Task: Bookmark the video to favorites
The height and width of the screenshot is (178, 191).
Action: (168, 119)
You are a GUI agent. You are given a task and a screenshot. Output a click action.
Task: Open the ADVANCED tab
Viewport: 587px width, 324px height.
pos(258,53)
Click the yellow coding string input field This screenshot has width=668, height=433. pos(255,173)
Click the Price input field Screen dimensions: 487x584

┄┄┄┄┄┄┄┄┄┄┄┄┄┄┄┄┄┄┄┄

Problem:
Count how many lines in the listing above contain the word "field", and respond with only that number.

Result below:
2